**Goal 1**
Can you quote the Dask documentation excerpt word for word, from "This technique helps" up to and including "general explanatory prose."?
**Goal 2**
Can you switch "green" to "blue" in the entries from the line with "Select the green Solution heading" up to and including the last line of the entries, and return only those lines, otherwise unchanged and without the pictures?

**Source excerpt**
This technique helps to ensure compatibility with upstream libraries and tends
to be simpler than testing correctness directly. Additionally, by passing Dask
collections directly to the ``assert_eq`` function rather than call compute
manually, the testing suite is able to run a number of checks on the lazy
collections themselves.
Docstrings
User facing functions should roughly follow the numpydoc_ standard, including
sections for Parameters, Examples, and general explanatory prose.
By default, examples will be doc-tested. Reproducible examples in documentation
is valuable both for testing and, more importantly, for communication of common
usage to the user. Documentation trumps testing in this case and clear
examples should take precedence over using the docstring as testing space.
To skip a test in the examples add the comment # doctest: +SKIP directly
after the line.
.. code-block:: python
def fib(i): """ A single line with a brief explanation
A more thorough description of the function, consisting of multiple
lines or paragraphs.
Parameters
----------
i: int
A short description of the argument if not immediately clear
Examples
--------
>>> fib(4)
3
>>> fib(5)
5
>>> fib(6)
8
>>> fib(-1) # Robust to bad inputs
ValueError(...)
"""
.. _numpydoc: https://numpydoc.readthedocs.io/en/latest/format.html#docstring-standard
Docstrings are tested under Python 3.12 on GitHub Actions. You can test docstrings with pytest as follows::
py.test dask --doctest-modules
Docstring testing requires graphviz to be installed. This can be done via::
conda install -y graphviz
Code Formatting
Dask uses several code linters (flake8, black, isort, pyupgrade, mypy), which are
enforced by CI. Developers should run them locally before they submit a PR, through the
single command ``pre-commit run --all-files``. This makes sure that linter versions and
options are aligned for all developers.

**Data section**
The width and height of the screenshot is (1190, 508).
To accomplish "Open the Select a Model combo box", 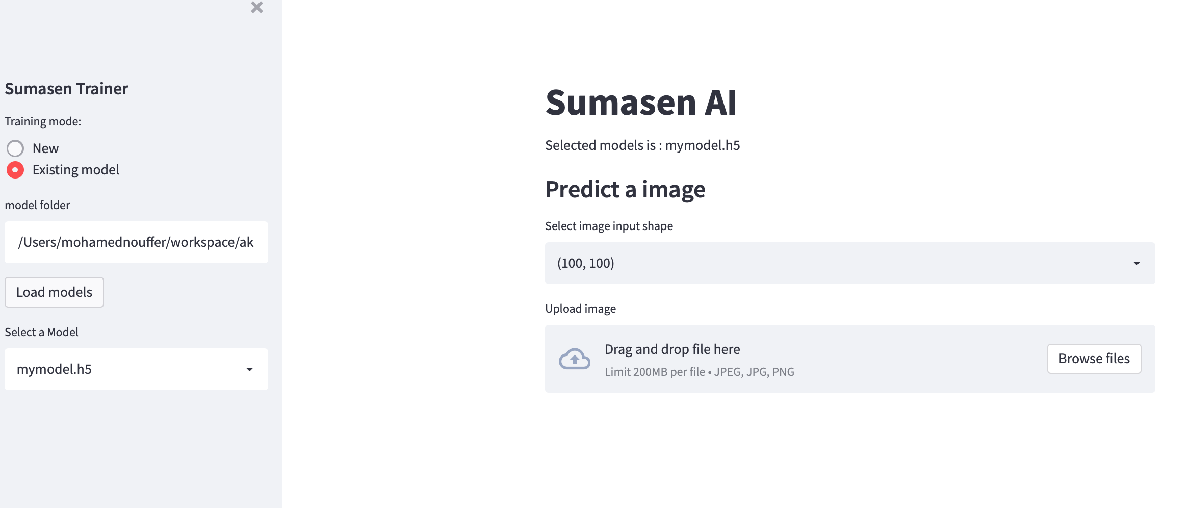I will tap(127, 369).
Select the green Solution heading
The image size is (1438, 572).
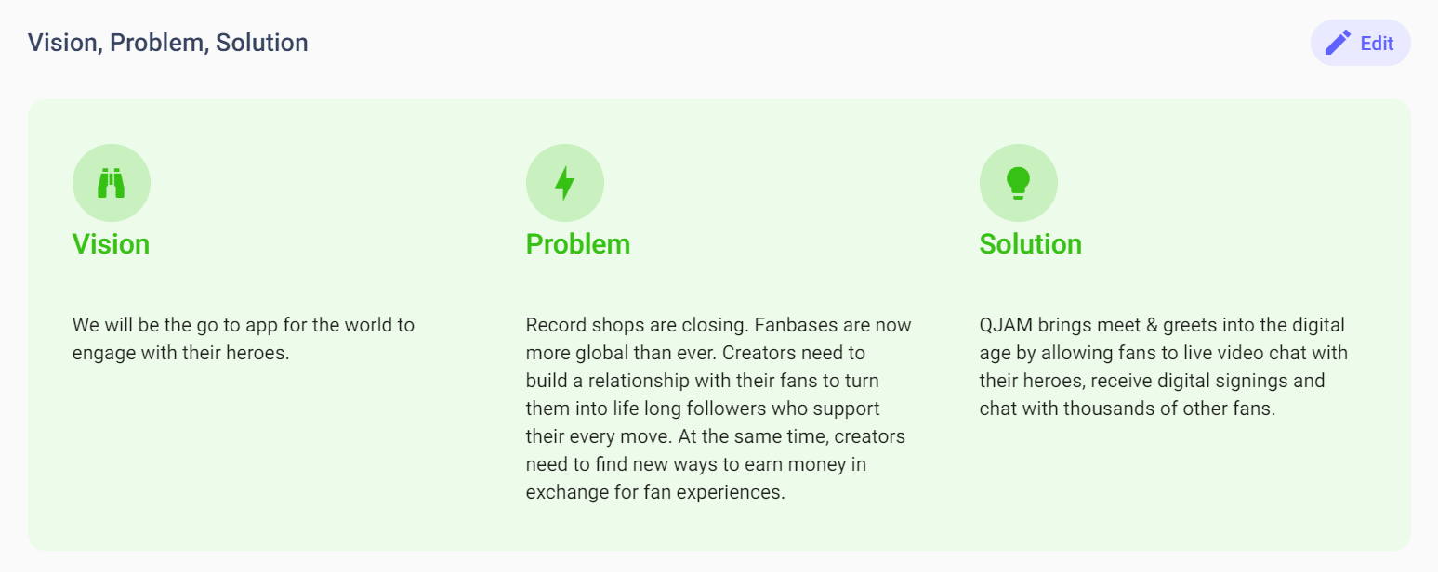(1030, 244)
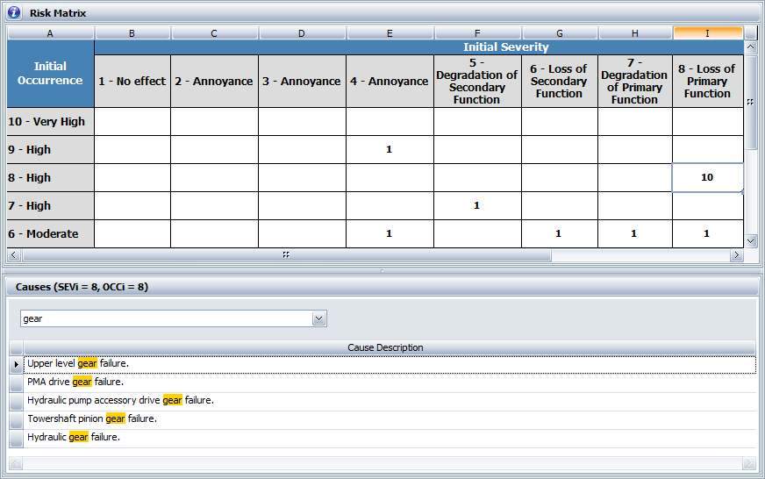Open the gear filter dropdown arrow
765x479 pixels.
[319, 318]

**Output 1**
This technique helps to ensure compatibility with upstream libraries and tends
to be simpler than testing correctness directly. Additionally, by passing Dask
collections directly to the ``assert_eq`` function rather than call compute
manually, the testing suite is able to run a number of checks on the lazy
collections themselves.
Docstrings
User facing functions should roughly follow the numpydoc_ standard, including
sections for Parameters, Examples, and general explanatory prose.

**Output 2**
Select the blue Solution heading
The image size is (1438, 572).
(1030, 244)
Open the gear filter dropdown arrow
765x479 pixels.
[319, 318]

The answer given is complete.